• Text passage:
The Atlantic Excellence was a trans-Atlantic airline alliance between Swissair, Delta Air Lines, Sabena and Austrian Airlines that was formed in 1997 and disbanded in 1999-2000. The dissolution of the code share agreement came soon after an announcement by Delta Air Lines that it was starting cooperative arrangements with Air France which led into the formation of the Skyteam alliance. SAirGroup had held negotiations with American Airlines about extending their cooperative arrangements, with both Swissair and Sabena intending to commence code-share services on North Atlantic routes with American Airlines which led into Qualiflyer.

• Dataset extract:
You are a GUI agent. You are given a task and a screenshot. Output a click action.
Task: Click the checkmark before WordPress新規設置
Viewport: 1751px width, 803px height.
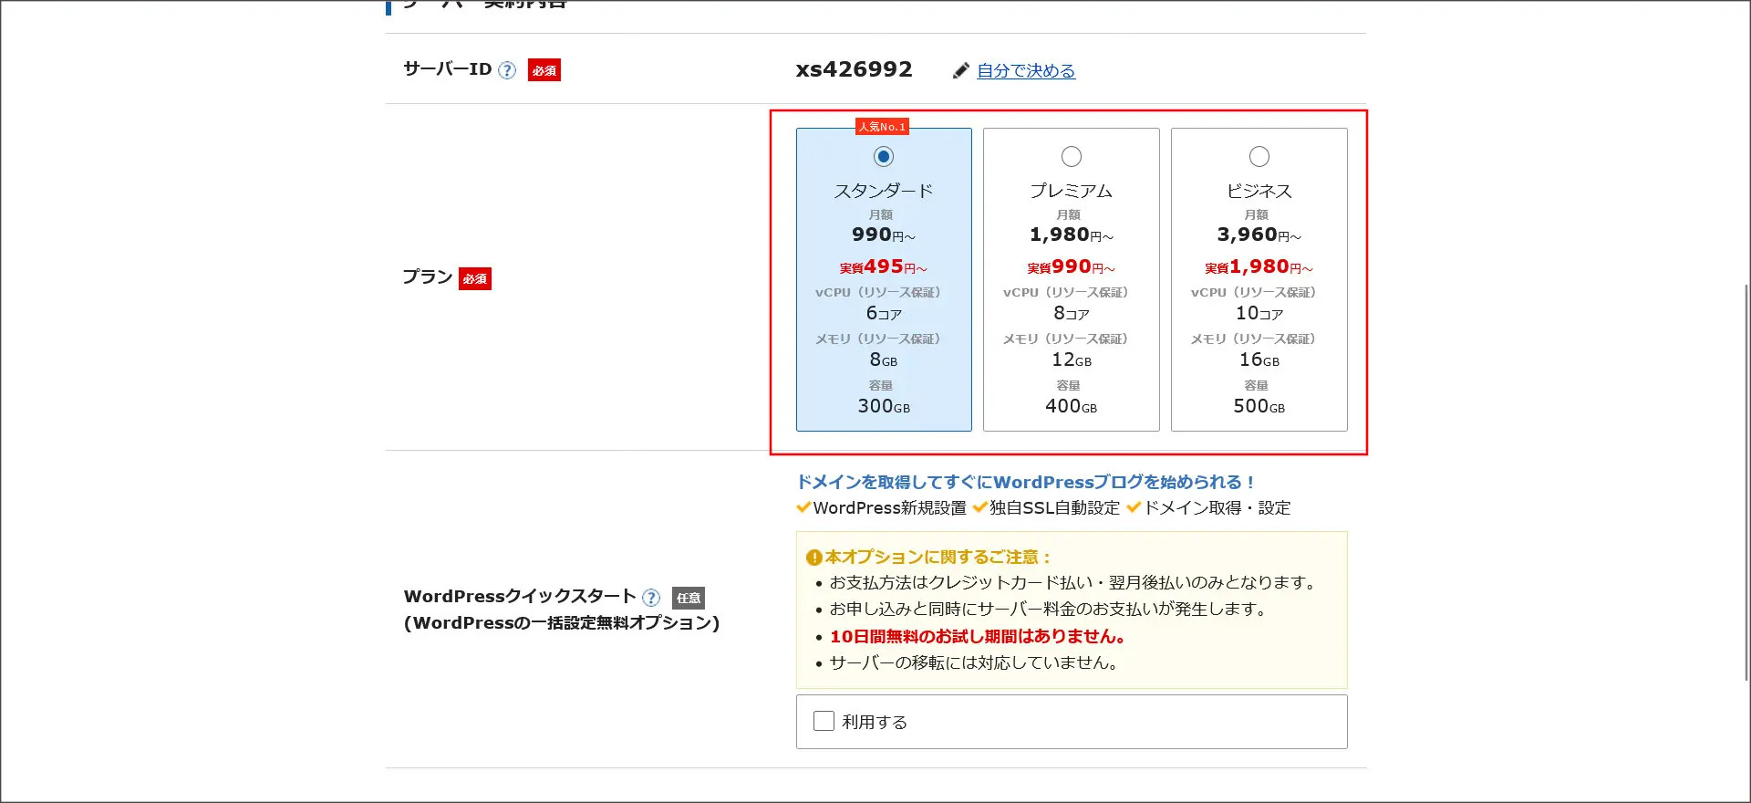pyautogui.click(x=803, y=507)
==
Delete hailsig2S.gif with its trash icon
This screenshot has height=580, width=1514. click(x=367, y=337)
---
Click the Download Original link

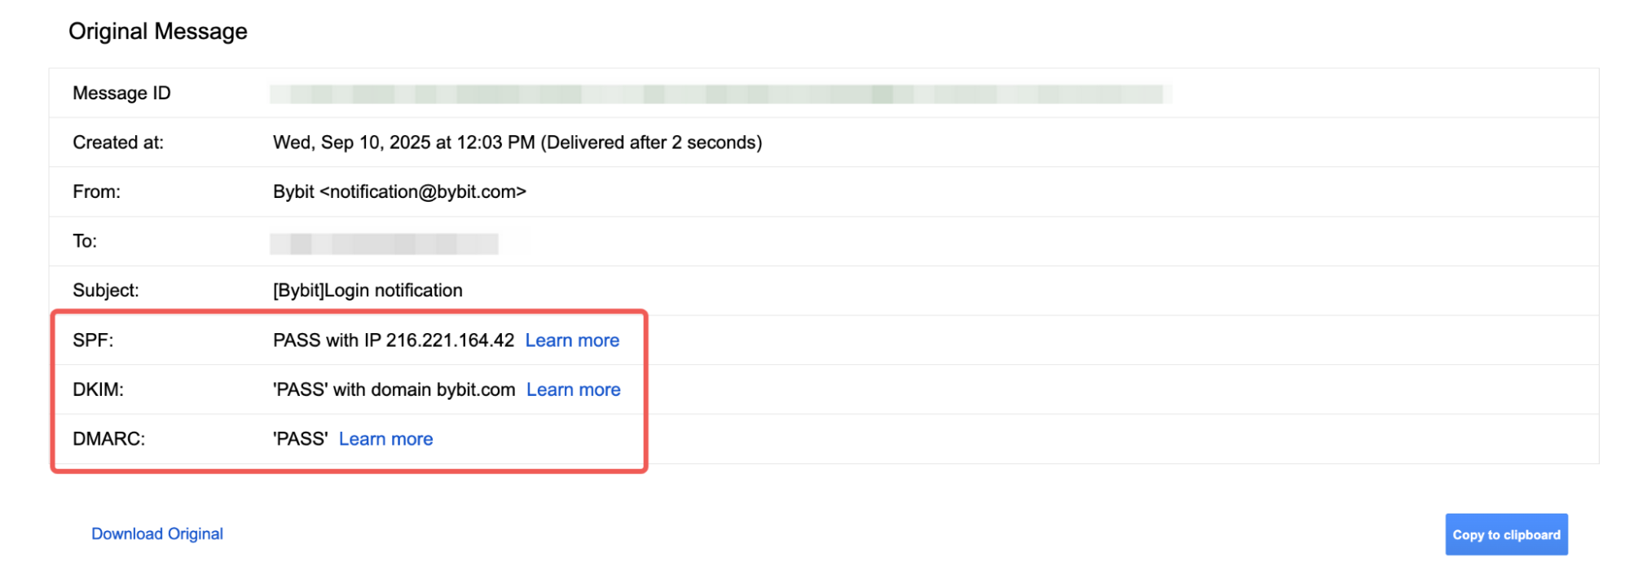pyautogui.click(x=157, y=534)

• To-do list:
**a.** Can you repeat the stretch of the Atlantic Excellence passage from "The Atlantic Excellence" through "led into Qualiflyer." word for word?
**b.** According to the Atlantic Excellence passage, what led to the formation of the SkyTeam alliance?

• Task-by-task answers:
**a.**
The Atlantic Excellence was a trans-Atlantic airline alliance between Swissair, Delta Air Lines, Sabena and Austrian Airlines that was formed in 1997 and disbanded in 1999-2000. The dissolution of the code share agreement came soon after an announcement by Delta Air Lines that it was starting cooperative arrangements with Air France which led into the formation of the Skyteam alliance. SAirGroup had held negotiations with American Airlines about extending their cooperative arrangements, with both Swissair and Sabena intending to commence code-share services on North Atlantic routes with American Airlines which led into Qualiflyer.

**b.** The SkyTeam alliance grew out of Delta Air Lines starting cooperative arrangements with Air France. Delta announced those arrangements shortly before the Atlantic Excellence code share agreement was dissolved.